As a website owner, whose mission is to give space to New Zealand mums to be on top of their lives - essentially to live their truth - I was absolutely gutted and shocked at Sunday's (TV1) handling of their interview with Julie Seymour.
Mums have got it hard. We fight against prejudice and ideals that tell us how we should live our lives and how we should raise our children. In amongst this, we have our own internal battles with depression, mother guilt and more. We know that for many women, career options are closed down and our salaries are lowered. It is what we deal with.
So, you can imagine how thrilled I was to see that Sunday, TV1 had decided to interview one of New Zealand's top netballers, Julie Seymour. And what an inspiration she was - realistic, funny, driven, loving and guilt-ridden. Just like so many other mums.
TV1 could have used this opportunity to show what mothers in NZ are achieving. Indeed, toward the end they said "what an inspiration for young mums" - certainly I would take issue with the use of the word 'young' as Julie was in her mid-thirties and still playing, but thankfully they acknowledged how she is an inspiration.
However, I am disappointed at the stereotypes that I have fought so hard to eliminate here on Mums on Top, and what other women have done for many years.
My exceptions to journalist Ian Sinclair:
His question to Julie: "So are you a mother or a netball player?"
Seriously? We live in what century? Why on earth he felt it necessary to say that she had to choose one or the other, and set our feminist mothers back some fifty years or more. She had already admitted to maternal guilt, and questions such as these just promote an ideology of mothers that is no longer relevant.
Ian Sinclair: Wake up! New Zealand mothers are trying their best. For some it means staying at home, and for others it means the work force. And for those who remain in the workforce, this in no way belittles or demeans their role as mothers. It is a disappointing and archaic question that perpetuates the myth of the perfect mother. It implies that women who choose to have careers are somehow not mothers, or at the very least inadequate mothers.
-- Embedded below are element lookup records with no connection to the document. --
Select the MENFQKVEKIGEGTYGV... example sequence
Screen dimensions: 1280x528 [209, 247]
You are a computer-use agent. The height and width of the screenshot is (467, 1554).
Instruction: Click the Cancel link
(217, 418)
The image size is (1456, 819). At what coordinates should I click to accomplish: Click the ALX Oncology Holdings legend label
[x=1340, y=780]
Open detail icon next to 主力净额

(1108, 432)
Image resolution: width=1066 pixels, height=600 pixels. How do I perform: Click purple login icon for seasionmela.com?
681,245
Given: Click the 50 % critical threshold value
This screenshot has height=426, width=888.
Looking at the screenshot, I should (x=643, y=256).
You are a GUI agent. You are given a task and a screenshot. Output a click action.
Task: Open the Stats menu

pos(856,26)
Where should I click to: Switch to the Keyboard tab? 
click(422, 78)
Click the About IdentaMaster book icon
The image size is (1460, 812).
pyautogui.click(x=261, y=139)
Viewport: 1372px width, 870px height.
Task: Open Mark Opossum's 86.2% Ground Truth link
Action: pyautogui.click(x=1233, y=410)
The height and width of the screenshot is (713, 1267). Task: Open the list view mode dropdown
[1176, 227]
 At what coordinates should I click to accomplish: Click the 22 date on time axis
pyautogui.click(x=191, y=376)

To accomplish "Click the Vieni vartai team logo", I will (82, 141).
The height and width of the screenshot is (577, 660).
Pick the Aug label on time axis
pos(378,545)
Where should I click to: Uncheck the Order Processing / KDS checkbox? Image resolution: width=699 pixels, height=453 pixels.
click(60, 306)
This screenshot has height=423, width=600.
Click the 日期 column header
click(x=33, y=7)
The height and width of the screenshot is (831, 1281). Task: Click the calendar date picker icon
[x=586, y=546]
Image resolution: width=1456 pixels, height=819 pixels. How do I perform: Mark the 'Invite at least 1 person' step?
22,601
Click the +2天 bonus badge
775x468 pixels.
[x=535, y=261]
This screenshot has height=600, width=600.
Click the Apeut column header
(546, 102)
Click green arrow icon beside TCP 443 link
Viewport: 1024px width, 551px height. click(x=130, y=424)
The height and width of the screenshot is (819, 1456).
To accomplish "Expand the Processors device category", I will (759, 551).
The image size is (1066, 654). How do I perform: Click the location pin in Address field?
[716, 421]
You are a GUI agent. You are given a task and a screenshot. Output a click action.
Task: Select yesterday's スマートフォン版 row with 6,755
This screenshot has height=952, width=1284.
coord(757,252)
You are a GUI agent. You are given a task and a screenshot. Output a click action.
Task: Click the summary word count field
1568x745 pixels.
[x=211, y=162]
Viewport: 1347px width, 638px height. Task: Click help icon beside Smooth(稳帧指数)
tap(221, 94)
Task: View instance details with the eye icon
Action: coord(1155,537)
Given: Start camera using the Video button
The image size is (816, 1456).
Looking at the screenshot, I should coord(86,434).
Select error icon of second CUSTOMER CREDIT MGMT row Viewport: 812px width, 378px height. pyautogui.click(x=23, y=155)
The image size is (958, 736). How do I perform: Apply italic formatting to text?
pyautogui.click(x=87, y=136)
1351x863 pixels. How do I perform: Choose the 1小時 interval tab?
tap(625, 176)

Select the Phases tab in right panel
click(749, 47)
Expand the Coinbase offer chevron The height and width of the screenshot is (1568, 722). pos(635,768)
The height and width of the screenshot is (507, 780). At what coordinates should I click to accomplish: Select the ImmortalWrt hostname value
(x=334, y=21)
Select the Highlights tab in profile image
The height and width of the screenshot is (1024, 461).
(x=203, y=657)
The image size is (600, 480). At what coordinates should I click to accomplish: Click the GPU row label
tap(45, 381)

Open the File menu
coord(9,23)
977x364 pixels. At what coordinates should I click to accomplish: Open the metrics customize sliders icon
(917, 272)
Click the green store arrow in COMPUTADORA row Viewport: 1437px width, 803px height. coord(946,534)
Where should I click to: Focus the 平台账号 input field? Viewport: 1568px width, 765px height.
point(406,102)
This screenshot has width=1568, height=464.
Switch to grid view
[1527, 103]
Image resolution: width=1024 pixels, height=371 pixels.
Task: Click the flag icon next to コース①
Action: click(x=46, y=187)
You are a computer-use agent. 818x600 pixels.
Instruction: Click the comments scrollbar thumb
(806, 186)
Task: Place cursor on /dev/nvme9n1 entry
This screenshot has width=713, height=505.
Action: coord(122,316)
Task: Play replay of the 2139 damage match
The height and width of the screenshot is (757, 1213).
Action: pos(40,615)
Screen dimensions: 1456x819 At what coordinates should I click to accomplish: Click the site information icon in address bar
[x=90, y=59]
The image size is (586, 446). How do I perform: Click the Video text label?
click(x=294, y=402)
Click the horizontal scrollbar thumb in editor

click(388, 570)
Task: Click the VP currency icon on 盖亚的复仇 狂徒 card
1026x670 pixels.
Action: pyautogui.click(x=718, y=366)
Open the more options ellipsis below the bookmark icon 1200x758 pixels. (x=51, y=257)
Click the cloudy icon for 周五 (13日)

His comment over the top of the program (voice over): "But Julie isn't ready to be a desperate housewife just yet"
Again, Ian Sinclair's personal prejudices about mothers shines through in this statement. In one breath he says she must choose, and in the next he says that if she stays at home she is desperate. Phhuuleease!
Ian Sinclair: Wake up! Not all women who choose to stay at home with their children are desperate housewives. Yes, the TV show may have influenced your perceptions, but I recommend that you actually talk to NZ mums and see where we are at. Just like mums in the paid workforce, mums who stay at home battle their own issues, their own internal battles and you, by this statement imply that stay at home mums are personifications of the unreal program desperate housewives. Women who are at home with their children by choice are making massive, positive contributions to NZ society, so rather than belittle them by calling them desperate, how about a little gratitude?
Here's a news flash for Sunday - NZ mums do NOT need your bias views. Come and talk to us. Listen to our words and our lives and you might just find yourselves surprised.
To Julie - thank you for your honesty, your laughter and your inspiration. What an inspiration you are, not just to 'young mums' but to all NZ females - mothers or not.